We got 4 hits this time: the Chicago Cubs, the Chicago White Sox, the Kansas City Royals, and the St. Louis Cardinals.

Geo Bounds

geo bounds full MLB
GET /teams/_search
{
    "query": { "match_all": {} },
    "aggs": {
        "stadium_bounds": {
            "geo_bounds": {
                "field": "stadium_location"
            }
        }
    }
}

This gives us two points, we could use to draw a box around all of the stadiums. It’s not very useful in this context because it’s just a box covering the majority of the continental United States, and some of Canada. However, it could be more useful to visualize the area of each division.

geo bounds
 GET /teams/_search
 {
     "query": {
         "bool": {
             "must": [
                 { "match": { "league": "American" } },
                 { "match": { "division": "Central" } }
             ]
         }
     },
     "aggs": {
         "al_central_stadium_bounds": {
             "geo_bounds": {
                 "field": "stadium_location"
             }
         }
     }
 }

In this case we get a better understanding of the area these teams draw fans, and could benefit from media deals.

Geo Centroid

Instead of calculating the area of all of our stadiums, a more beneficial calculation could be the centroid. Or the geo point in the center of the polygon created by connecting all of the stadium locations.

geo centroid
GET /teams/_search
{
    "query": { "match_all": {} },
    "aggs": {
        "stadium_centroid": {
            "geo_centroid": {
                "field": "stadium_location"
            }
        }
    }
}

We have found the centroid of all the stadiums in the MLB. At “lat”: 38.17771242745221 “lon” : -92.48515307530761. Pulling this point up on a map shows us south central Missouri, just east of the Lake of the Ozarks.

What about the centroid for just American League East Division?

geocentroid AL East
GET /teams/_search
{
    "query": {
        "bool": {
            "must": [
                { "match": { "league": "American" } },
                { "match": { "division": "East" } }
            ]
        }
     },
    "aggs": {
        "stadium_centroid": {
            "geo_centroid": {
                "field": "stadium_location"
            }
        }
    }
}

This time our centroid is in southern Maryland, east and slightly south of Washington D.C.

Other Features

We have covered a lot of ground with Elasticsearch, and still have barely touched on the features of this technology.
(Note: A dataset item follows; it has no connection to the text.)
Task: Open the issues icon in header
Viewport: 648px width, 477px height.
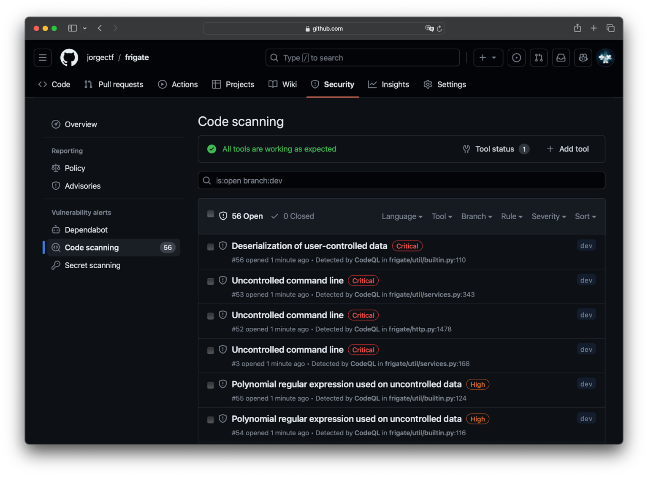Action: 516,58
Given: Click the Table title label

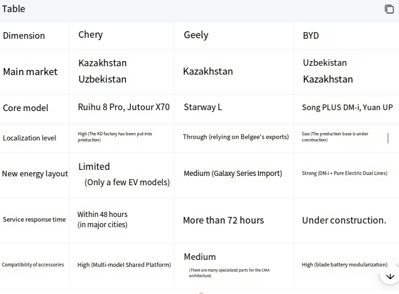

You will get more experience with Elasticsearch throughout this class, but mainly through our Spring web apps, and how we interface with Elasticsearch will change. However, it is still crucial to understand how Elasticsearch works and what is going on under the hood.

If you are interested in learning more check out the following topics:
  • Boost
  • Highlight
  • Parent/Child Relationships
  • Joins
  • Analyzers

And of course you should always reference the Elasticsearch documentation when you have questions.